- INSTRUCTIONS TO FOLLOW
Word for word, restate the lines of the listing from the one that holds "Click Add roles and features link" through the very last line, and nothing more.
[PROVIDED INFORMATION Boundary: Start]
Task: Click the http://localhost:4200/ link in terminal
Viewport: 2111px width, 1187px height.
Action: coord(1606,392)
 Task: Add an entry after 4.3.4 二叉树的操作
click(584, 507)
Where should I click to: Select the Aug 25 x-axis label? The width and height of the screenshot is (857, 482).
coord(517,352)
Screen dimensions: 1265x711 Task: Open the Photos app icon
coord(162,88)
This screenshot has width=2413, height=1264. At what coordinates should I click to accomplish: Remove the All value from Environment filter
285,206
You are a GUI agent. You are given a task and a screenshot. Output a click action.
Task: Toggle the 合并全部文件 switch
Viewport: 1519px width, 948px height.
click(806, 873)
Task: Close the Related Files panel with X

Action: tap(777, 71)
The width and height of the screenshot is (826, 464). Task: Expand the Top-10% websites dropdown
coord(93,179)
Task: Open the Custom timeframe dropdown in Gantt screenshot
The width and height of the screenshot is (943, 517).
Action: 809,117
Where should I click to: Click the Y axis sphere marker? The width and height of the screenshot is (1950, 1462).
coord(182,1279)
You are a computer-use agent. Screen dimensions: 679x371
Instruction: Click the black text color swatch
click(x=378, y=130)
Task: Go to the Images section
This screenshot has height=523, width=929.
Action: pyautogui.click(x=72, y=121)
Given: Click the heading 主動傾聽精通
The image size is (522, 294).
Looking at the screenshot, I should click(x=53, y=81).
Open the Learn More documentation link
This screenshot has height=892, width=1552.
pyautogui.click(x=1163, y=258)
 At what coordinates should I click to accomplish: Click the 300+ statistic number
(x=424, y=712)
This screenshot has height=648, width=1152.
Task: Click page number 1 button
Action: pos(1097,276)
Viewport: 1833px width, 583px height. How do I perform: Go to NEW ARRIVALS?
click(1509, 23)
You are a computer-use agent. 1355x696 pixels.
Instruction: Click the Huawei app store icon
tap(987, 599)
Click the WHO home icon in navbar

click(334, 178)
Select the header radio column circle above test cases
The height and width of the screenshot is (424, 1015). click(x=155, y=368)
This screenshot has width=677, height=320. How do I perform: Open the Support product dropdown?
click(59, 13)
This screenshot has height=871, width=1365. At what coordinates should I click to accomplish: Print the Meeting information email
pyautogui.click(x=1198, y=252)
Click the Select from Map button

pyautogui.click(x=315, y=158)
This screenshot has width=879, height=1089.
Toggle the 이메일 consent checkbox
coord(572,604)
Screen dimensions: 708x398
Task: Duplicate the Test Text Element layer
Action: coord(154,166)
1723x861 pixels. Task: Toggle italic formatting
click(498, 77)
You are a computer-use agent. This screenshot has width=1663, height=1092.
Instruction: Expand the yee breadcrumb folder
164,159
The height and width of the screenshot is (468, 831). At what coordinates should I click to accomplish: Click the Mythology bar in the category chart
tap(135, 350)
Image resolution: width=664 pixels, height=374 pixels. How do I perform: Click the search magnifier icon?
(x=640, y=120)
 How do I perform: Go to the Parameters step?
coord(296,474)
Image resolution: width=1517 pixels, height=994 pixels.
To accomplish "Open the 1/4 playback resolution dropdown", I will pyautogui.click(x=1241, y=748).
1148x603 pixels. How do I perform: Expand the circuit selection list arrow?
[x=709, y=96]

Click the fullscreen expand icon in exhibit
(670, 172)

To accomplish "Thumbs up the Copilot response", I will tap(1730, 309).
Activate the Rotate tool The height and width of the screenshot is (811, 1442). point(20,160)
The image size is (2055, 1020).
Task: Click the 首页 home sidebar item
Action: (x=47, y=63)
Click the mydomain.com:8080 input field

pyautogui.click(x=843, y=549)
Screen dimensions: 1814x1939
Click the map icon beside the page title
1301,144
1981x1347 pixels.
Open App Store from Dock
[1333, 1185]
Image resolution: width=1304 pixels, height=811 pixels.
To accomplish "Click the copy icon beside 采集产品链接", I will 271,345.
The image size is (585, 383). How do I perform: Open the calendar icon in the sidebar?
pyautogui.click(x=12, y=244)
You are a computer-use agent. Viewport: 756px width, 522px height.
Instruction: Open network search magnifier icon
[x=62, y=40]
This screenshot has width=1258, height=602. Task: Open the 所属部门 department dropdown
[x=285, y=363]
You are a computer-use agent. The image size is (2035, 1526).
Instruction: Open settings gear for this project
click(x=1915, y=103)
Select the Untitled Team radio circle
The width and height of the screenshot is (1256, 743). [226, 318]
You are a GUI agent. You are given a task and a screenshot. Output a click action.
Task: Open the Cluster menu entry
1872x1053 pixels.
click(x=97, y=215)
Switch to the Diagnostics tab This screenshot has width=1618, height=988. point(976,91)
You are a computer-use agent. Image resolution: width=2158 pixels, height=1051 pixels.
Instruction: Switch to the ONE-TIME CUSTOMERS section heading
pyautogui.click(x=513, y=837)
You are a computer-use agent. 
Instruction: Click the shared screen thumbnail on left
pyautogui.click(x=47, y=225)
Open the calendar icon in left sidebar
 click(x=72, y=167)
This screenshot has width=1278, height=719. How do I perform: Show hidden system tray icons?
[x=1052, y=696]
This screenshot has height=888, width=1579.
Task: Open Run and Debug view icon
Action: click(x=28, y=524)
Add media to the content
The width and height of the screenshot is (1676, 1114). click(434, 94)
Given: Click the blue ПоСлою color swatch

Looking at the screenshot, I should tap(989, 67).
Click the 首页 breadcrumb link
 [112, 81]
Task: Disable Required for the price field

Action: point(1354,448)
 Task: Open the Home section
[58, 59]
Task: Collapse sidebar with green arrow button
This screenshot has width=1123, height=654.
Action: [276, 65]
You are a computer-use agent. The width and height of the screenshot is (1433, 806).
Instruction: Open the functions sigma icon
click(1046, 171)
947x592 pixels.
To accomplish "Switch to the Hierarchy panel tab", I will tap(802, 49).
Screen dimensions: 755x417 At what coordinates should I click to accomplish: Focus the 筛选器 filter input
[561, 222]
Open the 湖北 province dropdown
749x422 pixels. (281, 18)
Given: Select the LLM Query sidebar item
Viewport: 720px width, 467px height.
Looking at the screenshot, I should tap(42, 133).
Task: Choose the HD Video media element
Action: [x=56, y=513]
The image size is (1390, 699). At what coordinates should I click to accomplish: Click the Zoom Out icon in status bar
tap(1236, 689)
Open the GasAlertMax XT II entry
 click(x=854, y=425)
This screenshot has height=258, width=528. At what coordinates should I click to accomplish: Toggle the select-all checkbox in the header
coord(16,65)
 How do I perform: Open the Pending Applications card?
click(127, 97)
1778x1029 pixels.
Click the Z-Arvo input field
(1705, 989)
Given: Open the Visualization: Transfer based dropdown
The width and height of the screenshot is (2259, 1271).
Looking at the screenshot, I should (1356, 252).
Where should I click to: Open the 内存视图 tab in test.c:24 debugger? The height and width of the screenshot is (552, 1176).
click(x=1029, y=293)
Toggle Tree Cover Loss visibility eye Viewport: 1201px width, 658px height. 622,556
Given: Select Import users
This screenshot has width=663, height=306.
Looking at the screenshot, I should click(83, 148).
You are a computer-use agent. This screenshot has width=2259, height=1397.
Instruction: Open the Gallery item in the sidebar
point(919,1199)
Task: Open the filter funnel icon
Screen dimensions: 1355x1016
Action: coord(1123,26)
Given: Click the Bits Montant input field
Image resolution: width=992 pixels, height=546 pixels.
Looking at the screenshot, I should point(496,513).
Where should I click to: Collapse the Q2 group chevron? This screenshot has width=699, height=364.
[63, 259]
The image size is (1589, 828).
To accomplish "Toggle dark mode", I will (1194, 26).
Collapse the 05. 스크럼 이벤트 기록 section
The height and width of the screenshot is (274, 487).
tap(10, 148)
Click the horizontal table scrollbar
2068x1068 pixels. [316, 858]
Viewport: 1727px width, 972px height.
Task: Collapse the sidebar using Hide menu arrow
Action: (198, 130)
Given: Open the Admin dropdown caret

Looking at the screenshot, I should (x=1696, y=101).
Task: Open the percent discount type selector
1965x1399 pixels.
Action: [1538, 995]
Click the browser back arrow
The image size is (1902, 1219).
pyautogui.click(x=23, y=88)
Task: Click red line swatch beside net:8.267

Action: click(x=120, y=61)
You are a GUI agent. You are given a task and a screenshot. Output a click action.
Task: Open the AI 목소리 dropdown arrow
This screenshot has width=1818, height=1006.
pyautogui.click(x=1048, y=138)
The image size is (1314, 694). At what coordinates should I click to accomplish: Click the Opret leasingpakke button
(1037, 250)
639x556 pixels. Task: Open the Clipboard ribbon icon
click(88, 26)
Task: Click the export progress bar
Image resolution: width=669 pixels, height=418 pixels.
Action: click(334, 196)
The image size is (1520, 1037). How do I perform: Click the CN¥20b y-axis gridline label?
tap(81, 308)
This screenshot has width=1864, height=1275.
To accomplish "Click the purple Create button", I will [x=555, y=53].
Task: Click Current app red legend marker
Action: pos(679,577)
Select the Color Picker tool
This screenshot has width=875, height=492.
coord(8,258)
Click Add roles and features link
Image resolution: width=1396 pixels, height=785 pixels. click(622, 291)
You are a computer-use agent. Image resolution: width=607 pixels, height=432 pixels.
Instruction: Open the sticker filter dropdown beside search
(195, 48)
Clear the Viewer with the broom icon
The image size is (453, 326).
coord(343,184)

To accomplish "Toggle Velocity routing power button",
[PROVIDED INFORMATION Boundary: End]
- RESULT
Click Add roles and features link
Image resolution: width=1396 pixels, height=785 pixels. click(622, 291)
You are a computer-use agent. Image resolution: width=607 pixels, height=432 pixels.
Instruction: Open the sticker filter dropdown beside search
(195, 48)
Clear the Viewer with the broom icon
The image size is (453, 326).
coord(343,184)

To accomplish "Toggle Velocity routing power button",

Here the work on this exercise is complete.